With regard to Moneypoint and offshore, nothing has been done to replace coal. For a long time we knew that Moneypoint was going to close, and it has closed, but nothing has been brought on line to replace it.

Farmers can produce energy and they do so right across Europe in terms of solar panels and taking methane out and feeding electricity back into the national grid, and it is not just farmers as many private enterprises can do that. Up to now, there has been no facility to do this and it needs to change so we can all be energy suppliers as well as energy users.

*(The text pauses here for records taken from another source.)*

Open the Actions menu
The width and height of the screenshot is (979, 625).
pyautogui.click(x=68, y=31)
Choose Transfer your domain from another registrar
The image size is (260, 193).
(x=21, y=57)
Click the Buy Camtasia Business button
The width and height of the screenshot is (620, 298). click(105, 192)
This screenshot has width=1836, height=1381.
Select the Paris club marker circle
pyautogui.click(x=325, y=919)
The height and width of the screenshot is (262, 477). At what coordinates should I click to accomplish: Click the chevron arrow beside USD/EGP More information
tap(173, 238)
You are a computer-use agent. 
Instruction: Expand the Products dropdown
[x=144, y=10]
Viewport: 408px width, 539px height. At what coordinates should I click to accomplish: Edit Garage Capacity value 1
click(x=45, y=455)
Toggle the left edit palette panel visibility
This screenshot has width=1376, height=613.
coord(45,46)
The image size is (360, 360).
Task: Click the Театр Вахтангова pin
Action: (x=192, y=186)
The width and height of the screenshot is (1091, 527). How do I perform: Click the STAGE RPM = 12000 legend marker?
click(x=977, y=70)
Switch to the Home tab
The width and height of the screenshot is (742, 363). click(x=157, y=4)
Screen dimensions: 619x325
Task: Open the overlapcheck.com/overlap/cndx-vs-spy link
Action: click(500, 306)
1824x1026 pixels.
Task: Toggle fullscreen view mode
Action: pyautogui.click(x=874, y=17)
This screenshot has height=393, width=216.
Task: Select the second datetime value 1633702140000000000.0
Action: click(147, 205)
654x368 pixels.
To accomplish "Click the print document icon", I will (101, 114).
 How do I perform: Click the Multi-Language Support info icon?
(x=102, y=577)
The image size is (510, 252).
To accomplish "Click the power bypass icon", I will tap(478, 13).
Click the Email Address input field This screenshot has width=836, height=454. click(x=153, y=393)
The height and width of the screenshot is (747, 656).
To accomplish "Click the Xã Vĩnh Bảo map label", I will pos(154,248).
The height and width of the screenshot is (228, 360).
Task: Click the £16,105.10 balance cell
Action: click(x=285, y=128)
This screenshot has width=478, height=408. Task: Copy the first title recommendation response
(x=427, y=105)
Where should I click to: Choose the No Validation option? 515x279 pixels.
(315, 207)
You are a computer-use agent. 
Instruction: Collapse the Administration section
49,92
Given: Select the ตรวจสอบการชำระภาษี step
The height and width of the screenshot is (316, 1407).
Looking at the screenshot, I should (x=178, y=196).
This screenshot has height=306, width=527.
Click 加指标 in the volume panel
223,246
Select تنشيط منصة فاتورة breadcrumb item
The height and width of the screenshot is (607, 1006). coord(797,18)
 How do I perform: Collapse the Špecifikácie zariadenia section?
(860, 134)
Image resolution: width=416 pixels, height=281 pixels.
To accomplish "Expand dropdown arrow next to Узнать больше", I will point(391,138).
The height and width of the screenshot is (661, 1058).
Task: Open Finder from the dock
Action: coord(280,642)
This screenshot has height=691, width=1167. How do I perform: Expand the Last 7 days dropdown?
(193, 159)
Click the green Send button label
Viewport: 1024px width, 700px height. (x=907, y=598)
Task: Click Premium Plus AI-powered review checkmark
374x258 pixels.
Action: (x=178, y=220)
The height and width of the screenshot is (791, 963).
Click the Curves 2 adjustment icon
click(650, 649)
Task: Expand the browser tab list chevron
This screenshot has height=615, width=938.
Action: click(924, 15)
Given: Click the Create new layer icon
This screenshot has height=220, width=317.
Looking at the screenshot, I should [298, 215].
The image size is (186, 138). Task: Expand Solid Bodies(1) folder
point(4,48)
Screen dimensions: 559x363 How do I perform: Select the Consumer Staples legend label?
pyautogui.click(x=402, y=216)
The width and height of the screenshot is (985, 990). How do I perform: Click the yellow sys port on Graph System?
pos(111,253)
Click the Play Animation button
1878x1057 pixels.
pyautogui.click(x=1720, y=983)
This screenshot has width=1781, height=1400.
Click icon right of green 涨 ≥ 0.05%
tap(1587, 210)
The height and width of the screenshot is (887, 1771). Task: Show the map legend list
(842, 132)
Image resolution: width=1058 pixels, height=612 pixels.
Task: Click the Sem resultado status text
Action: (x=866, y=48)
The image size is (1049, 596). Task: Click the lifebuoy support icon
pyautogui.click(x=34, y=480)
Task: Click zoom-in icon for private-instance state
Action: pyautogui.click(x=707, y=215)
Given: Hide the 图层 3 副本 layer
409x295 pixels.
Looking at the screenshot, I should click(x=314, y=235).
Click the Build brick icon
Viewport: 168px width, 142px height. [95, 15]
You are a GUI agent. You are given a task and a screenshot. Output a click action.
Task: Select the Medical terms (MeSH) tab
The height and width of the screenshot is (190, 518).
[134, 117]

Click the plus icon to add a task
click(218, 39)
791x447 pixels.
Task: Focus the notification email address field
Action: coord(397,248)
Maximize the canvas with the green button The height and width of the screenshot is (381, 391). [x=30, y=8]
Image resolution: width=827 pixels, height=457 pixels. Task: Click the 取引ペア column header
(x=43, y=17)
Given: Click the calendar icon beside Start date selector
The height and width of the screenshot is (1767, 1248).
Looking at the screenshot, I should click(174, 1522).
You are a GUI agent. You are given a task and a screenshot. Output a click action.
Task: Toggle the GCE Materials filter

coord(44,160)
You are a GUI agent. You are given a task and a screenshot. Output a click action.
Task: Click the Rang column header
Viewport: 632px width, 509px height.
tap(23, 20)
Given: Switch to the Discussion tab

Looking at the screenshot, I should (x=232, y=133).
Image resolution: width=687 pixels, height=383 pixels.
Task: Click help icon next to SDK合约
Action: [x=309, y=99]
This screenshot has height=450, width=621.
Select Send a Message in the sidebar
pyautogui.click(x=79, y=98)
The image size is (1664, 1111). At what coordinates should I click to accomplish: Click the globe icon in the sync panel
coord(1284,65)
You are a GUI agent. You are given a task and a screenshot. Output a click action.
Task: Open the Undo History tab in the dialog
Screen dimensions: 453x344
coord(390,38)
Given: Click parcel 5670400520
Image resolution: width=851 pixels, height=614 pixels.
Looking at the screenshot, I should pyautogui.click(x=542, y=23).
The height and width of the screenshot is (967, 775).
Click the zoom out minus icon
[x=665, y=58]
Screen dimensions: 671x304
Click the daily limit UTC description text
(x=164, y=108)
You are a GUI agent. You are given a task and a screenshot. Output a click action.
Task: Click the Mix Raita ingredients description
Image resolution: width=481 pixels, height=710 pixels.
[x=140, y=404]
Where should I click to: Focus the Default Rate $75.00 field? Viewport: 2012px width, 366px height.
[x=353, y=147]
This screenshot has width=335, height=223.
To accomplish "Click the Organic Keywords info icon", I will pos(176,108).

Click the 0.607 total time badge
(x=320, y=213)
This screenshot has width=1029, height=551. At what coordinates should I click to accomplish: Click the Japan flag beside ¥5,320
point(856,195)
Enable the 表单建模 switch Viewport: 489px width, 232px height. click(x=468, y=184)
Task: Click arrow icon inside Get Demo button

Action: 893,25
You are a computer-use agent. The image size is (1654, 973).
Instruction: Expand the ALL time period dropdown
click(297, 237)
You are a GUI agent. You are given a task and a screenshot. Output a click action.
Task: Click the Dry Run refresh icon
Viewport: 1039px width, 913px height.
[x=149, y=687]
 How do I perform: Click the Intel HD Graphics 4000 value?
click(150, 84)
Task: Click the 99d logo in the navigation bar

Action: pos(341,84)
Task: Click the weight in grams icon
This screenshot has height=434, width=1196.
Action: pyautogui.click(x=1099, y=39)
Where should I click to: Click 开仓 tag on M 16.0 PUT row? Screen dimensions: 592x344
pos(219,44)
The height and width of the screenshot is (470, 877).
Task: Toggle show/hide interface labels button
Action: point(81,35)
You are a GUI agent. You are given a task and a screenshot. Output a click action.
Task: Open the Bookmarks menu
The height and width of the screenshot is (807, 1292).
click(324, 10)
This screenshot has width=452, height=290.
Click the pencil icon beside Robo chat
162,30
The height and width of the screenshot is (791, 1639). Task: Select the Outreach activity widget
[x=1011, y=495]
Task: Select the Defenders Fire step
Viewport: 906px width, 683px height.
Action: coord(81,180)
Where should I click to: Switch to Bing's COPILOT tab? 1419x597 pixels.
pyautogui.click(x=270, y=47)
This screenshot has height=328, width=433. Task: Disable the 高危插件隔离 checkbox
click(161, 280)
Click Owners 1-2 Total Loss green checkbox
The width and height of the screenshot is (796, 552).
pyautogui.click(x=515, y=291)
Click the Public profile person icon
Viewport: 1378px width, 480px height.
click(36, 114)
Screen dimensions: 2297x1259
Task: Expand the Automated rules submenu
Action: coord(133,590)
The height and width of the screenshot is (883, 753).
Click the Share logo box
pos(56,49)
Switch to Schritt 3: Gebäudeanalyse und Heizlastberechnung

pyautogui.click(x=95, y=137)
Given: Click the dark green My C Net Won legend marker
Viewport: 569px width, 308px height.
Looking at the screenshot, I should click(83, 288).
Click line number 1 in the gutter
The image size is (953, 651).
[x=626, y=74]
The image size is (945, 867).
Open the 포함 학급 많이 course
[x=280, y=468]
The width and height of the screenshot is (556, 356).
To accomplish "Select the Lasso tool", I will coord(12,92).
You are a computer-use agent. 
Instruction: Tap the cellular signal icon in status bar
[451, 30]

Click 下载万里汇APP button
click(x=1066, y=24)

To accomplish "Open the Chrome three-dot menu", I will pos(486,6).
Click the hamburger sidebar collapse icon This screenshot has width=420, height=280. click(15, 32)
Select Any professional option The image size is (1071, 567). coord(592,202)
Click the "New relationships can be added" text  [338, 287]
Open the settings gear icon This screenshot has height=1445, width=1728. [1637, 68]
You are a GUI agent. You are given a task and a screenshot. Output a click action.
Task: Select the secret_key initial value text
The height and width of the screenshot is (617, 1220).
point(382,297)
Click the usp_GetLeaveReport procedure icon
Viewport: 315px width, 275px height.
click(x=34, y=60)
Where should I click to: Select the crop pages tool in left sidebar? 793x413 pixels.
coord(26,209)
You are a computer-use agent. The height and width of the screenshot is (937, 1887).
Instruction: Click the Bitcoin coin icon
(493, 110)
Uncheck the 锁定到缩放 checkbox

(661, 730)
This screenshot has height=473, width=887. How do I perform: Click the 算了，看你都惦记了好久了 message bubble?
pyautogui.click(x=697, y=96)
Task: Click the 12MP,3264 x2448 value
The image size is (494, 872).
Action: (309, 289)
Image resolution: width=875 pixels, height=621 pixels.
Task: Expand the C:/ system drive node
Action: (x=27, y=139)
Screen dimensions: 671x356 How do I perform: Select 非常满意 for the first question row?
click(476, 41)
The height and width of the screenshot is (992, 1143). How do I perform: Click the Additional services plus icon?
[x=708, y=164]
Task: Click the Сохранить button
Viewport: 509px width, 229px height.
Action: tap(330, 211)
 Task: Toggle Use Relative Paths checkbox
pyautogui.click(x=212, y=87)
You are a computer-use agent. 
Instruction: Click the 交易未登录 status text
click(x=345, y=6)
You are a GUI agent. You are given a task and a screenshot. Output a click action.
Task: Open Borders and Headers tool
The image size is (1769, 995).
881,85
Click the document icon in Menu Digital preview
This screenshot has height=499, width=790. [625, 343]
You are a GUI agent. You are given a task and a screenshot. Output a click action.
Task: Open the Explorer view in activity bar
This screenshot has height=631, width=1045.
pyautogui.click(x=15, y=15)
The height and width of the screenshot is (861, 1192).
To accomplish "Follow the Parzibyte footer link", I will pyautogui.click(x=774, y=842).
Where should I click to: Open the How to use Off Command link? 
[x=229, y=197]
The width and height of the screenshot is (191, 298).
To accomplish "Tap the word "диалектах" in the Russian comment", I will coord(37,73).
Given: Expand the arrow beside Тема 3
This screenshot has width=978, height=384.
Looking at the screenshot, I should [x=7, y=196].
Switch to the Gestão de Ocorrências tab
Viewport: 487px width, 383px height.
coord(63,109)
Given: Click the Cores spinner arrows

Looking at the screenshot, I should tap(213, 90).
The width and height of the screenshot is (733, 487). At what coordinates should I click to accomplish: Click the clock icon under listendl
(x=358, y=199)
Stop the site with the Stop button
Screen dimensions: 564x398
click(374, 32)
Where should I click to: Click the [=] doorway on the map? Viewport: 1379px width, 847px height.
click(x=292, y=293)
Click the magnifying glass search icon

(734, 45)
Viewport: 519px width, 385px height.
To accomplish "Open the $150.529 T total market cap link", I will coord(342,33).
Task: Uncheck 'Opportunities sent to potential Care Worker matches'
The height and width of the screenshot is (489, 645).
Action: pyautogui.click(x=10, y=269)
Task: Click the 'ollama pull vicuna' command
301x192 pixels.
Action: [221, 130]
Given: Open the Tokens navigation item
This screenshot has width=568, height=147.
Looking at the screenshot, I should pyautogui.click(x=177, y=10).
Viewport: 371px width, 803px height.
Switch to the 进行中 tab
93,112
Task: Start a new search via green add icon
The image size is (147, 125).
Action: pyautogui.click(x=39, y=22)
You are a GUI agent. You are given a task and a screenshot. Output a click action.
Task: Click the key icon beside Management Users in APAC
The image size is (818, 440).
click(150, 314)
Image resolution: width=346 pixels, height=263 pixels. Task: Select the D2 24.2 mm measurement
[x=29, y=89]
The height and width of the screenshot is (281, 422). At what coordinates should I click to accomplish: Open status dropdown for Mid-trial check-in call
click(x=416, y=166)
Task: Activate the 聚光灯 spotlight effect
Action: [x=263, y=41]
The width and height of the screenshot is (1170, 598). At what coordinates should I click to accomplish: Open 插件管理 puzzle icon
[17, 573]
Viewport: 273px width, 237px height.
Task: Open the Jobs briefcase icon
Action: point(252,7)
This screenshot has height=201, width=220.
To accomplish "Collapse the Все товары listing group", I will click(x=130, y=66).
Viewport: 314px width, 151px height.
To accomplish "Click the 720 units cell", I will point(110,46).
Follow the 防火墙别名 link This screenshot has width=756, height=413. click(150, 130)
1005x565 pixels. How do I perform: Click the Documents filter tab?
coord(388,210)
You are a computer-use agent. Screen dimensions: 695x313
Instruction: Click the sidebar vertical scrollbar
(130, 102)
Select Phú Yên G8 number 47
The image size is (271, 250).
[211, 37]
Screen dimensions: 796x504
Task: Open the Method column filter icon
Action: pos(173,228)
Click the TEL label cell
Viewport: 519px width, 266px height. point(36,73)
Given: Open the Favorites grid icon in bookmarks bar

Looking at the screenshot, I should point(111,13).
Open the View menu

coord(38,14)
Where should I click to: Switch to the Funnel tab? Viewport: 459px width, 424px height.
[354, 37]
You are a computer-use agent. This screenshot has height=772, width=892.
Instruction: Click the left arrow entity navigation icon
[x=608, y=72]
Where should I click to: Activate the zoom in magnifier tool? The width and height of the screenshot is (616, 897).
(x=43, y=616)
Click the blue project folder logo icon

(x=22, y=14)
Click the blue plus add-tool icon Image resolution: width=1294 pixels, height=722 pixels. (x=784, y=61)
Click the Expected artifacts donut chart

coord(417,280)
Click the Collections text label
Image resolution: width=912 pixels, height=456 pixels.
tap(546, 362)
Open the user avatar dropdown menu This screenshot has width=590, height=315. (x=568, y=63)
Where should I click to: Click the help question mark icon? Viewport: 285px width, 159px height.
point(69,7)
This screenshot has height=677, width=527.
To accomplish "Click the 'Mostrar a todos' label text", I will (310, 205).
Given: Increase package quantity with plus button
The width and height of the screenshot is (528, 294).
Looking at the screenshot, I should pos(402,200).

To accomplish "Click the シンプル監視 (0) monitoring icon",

In recent years, we have heard that clean green energy was going to save a fortune because we would not have to import, which is correct, and we were told it would be much cheaper. In the past week, however, it has been announced that the ordinary consumer, under the public service obligation, PSO, levy, will pay €70 more from next September on, and that is on top of what was there already. Something like €500 million will now go to these fat cats of wind who will come into this country. Most of the profits from the wind industry are going out of Ireland, even though we are all told they would stay in this country.

Departments should be given proper funding. First, we raised the issue of hedgerows and it has finally been included after four years of knocking at the door. Second, the report on methane in regard to suckler cows shows that using seaweed products has brought that down by 79%. These are the angles we should be looking at, not kicking farmers and saying we should be culling half or three quarters of the national herd.

There is a situation in the midlands, because of this so-called low carbon environment, whereby people have no jobs. We had temporary workers at Bórd na Mona but where are they today? They are unemployed. This is happening right across parts of rural Ireland. However, the people in the cities still want to make sure they have a light to turn on. Security of electricity supply is very important, especially for business. I fear that with this whirlwind we are on about at the moment, we could end up not being able to produce electricity in our country at times, and we will be relying on somebody else.

Under the farm to fork strategy and the biodiversity strategy that Europe is pushing forward, we as a nation are being asked to designate over 30%. When we talk about offshore wind, that will mean 30% out in the Porcupine area and along the west coast. Every type of objector will object to the wind turbines going up in the sea as well, so how is this going to add up?

As public representatives, we need to stand up for the agricultural sector. The biodiversity strategy states that if people have peat land in the mountains where sheep are reared, they would let that back into the wild. From the top of Donegal to the bottom of Kerry, perhaps excluding parts of Limerick, we are going to destroy family farms throughout that area.

We need to cop on and know what we are going to do. Are we going to let these family farms go? If anyone goes down to Listowel in Kerry or goes to a dairy production area, they will find it is reclaimed peatland. What the EU is proposing is to get rid of the Common Agricultural Policy, CAP, payment on those peatlands. It is there in black and white in the document under the biodiversity strategy and the new CAP policy. This is detrimental to people and families living in those areas. Some of the farming organisations have been very quiet about this and do not seem to want to comment. However, what I can see, and I have said it many times, is that many people would like to see a theme park Ireland from Donegal down along the west coast and to let the rest keep producing what the people need. That is not going to happen, I can guarantee the House, because we in the west are not going to accept it.